> _ENTRIES SHOWN_
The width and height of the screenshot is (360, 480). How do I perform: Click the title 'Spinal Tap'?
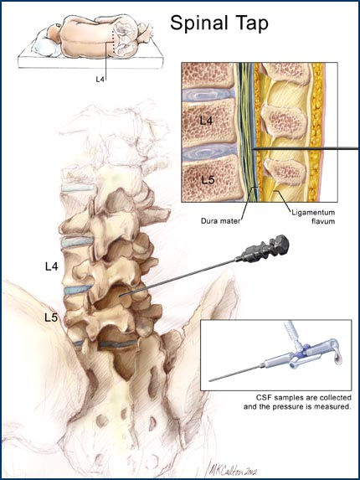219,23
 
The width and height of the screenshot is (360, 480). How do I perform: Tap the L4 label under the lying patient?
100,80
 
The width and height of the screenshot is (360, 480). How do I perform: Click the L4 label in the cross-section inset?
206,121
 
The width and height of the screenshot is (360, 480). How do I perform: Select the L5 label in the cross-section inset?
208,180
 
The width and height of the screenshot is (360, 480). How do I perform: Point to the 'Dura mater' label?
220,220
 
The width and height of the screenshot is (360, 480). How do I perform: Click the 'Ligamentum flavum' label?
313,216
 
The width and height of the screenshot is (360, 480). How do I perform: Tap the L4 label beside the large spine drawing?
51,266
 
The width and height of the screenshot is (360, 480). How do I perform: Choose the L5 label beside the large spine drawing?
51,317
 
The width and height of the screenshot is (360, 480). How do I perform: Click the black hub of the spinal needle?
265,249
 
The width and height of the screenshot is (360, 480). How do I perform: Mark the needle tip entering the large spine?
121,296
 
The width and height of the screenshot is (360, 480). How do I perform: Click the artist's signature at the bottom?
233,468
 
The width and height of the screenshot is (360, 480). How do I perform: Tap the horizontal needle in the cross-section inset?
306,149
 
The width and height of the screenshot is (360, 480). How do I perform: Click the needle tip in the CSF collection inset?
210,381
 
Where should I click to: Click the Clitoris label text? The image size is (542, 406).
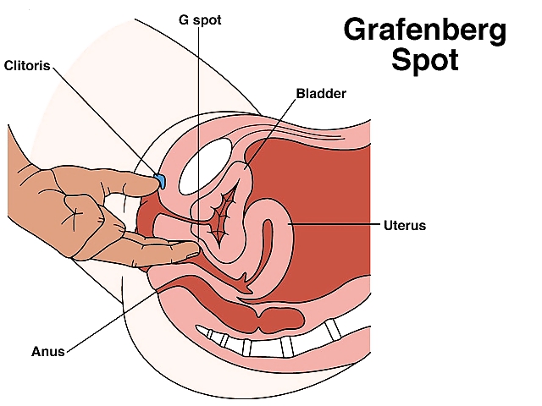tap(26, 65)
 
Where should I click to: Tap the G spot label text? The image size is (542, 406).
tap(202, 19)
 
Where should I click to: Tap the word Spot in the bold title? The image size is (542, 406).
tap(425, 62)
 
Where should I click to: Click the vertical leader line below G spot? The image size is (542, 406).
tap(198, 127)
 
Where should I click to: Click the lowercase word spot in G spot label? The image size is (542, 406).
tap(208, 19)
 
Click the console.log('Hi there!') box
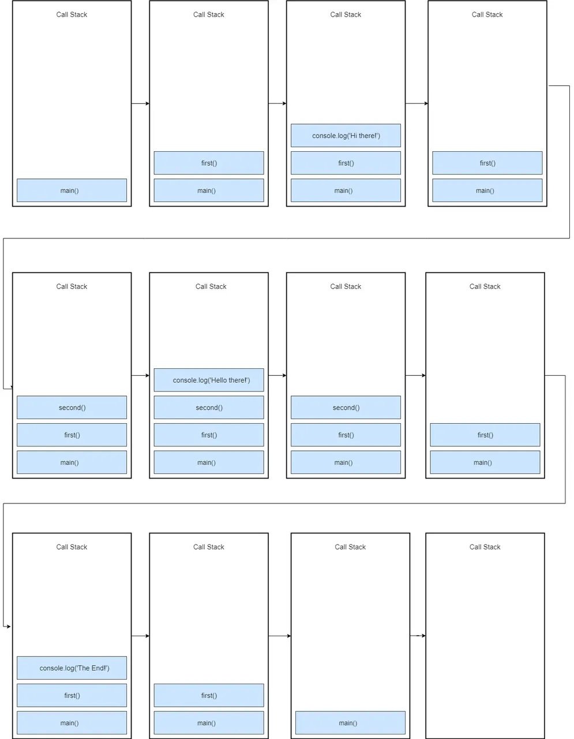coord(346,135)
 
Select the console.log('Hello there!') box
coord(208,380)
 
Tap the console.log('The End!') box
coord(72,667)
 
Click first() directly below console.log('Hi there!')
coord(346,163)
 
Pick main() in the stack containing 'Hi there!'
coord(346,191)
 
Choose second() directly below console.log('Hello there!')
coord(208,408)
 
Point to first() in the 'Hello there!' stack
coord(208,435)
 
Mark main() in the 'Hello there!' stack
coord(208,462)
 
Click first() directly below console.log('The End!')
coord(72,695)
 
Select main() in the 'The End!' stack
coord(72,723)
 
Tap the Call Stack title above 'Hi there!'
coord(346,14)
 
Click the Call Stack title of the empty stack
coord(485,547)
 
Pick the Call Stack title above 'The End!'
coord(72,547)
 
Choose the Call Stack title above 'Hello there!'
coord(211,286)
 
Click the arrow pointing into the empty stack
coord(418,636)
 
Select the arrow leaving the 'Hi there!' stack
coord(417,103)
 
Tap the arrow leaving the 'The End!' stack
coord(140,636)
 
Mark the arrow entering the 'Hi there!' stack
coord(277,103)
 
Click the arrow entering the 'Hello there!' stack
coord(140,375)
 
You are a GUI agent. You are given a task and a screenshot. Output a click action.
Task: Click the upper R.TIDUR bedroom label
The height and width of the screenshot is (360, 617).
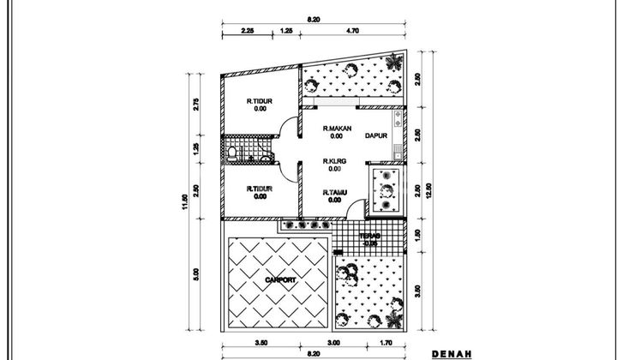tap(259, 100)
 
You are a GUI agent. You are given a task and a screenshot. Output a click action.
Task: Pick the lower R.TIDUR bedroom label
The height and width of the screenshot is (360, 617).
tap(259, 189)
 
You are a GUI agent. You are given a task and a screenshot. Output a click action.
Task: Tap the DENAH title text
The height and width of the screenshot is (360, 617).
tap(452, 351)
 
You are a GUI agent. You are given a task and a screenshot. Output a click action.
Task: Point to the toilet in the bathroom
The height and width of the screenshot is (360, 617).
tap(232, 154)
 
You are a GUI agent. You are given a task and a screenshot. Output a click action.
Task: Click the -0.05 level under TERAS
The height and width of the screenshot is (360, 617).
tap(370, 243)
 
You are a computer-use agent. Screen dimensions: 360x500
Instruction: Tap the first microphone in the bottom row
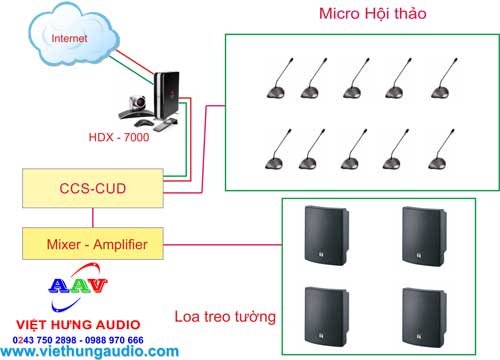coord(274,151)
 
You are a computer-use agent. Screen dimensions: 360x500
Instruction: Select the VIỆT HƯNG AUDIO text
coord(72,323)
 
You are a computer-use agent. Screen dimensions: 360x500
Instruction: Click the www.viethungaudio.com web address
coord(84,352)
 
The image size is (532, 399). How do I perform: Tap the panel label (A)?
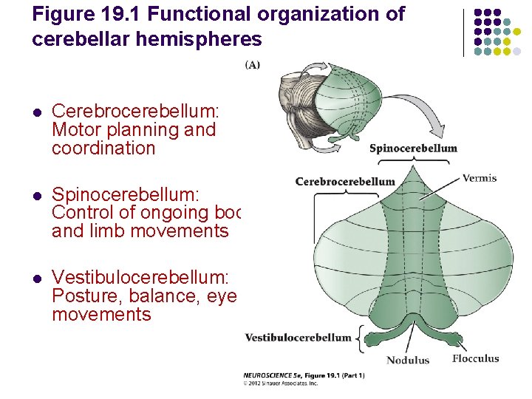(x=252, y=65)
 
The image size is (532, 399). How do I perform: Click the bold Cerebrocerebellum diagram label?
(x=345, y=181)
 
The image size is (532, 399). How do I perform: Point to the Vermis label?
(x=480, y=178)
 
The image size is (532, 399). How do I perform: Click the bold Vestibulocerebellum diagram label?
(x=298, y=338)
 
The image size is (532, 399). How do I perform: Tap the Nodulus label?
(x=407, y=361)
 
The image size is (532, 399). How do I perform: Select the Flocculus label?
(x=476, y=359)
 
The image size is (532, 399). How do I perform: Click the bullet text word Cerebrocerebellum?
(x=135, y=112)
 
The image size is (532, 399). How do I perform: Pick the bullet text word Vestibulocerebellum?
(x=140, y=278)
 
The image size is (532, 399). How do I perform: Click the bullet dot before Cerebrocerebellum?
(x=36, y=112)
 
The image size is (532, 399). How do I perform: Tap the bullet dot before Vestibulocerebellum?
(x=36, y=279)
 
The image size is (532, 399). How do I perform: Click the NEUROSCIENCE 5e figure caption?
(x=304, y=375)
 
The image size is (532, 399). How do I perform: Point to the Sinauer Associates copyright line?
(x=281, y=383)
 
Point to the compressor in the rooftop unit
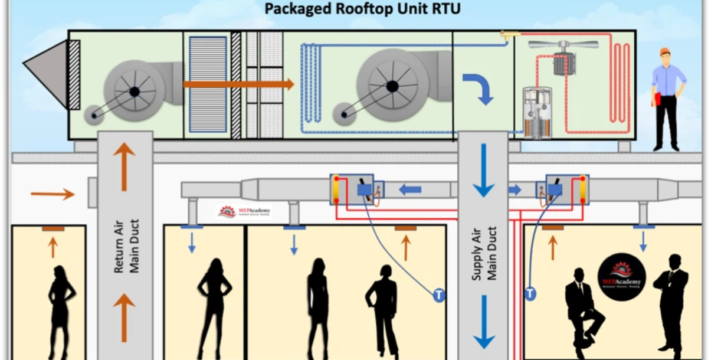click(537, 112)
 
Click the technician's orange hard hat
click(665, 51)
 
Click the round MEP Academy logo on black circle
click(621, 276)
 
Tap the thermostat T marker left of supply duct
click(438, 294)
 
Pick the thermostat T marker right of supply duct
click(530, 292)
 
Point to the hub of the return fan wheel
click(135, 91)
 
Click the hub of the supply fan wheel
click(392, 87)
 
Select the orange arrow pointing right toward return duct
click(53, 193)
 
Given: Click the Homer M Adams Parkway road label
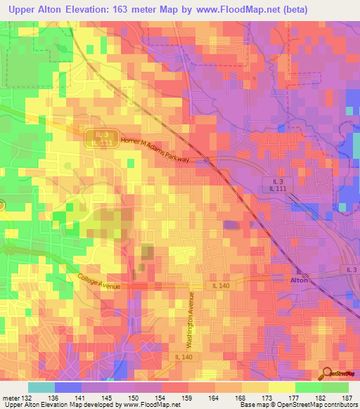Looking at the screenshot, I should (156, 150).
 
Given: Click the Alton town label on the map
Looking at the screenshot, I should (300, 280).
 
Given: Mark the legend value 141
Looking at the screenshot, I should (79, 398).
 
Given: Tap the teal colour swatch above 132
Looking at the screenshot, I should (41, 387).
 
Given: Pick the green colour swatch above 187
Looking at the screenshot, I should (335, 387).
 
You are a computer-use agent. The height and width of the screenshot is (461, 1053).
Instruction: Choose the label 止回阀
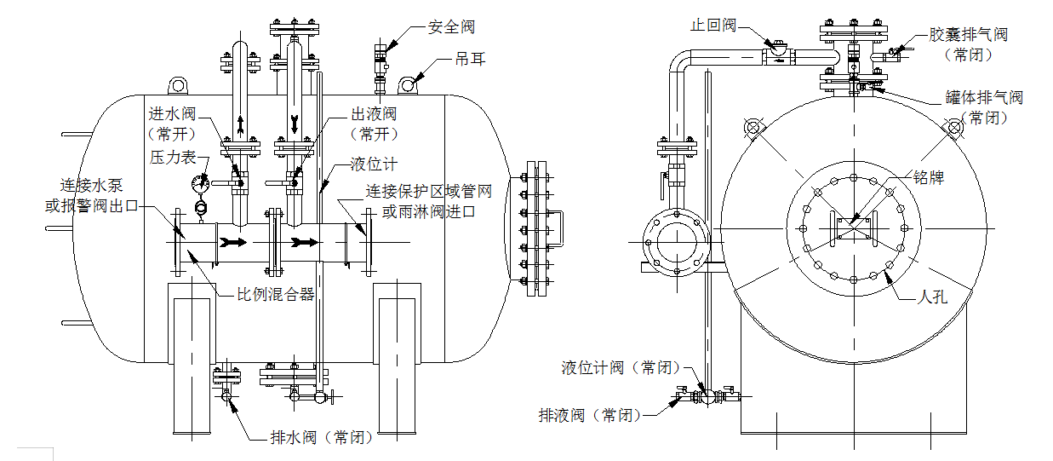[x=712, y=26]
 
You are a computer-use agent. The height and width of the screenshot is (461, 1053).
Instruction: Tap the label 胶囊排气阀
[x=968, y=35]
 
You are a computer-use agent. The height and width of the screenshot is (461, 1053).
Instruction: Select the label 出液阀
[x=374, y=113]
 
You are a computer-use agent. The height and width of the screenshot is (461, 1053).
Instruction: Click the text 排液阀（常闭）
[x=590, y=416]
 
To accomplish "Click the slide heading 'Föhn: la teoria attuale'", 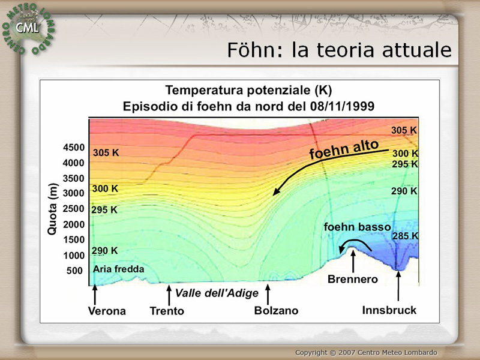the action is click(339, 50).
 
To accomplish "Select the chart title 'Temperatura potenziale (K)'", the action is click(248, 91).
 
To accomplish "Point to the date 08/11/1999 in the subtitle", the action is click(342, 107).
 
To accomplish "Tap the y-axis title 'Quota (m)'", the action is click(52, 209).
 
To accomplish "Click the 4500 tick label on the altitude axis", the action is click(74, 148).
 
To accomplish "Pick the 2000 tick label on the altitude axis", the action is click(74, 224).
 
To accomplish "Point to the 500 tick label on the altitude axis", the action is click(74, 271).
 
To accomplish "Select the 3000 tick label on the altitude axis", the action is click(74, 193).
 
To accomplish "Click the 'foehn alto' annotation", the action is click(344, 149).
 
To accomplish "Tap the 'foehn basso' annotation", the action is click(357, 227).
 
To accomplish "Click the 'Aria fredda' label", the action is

> _SHORT PROBLEM_
Duplicate the stretch of the listing from the line containing "Where should I click to: Click the lowercase" through the line containing "coord(485,547)". Leave the pictures out.

> _RESPONSE TO THE TASK_
Where should I click to: Click the lowercase word spot in G spot label? The image size is (542, 406).
tap(208, 19)
 
Click the console.log('Hi there!') box
coord(346,135)
 
Select the console.log('Hello there!') box
coord(208,380)
 
Tap the console.log('The End!') box
coord(72,667)
 
Click first() directly below console.log('Hi there!')
coord(346,163)
 
Pick main() in the stack containing 'Hi there!'
coord(346,191)
 
Choose second() directly below console.log('Hello there!')
coord(208,408)
 
Point to first() in the 'Hello there!' stack
coord(208,435)
 
Mark main() in the 'Hello there!' stack
coord(208,462)
 
Click first() directly below console.log('The End!')
coord(72,695)
 
Select main() in the 'The End!' stack
coord(72,723)
 
Tap the Call Stack title above 'Hi there!'
coord(346,14)
 
Click the Call Stack title of the empty stack
coord(485,547)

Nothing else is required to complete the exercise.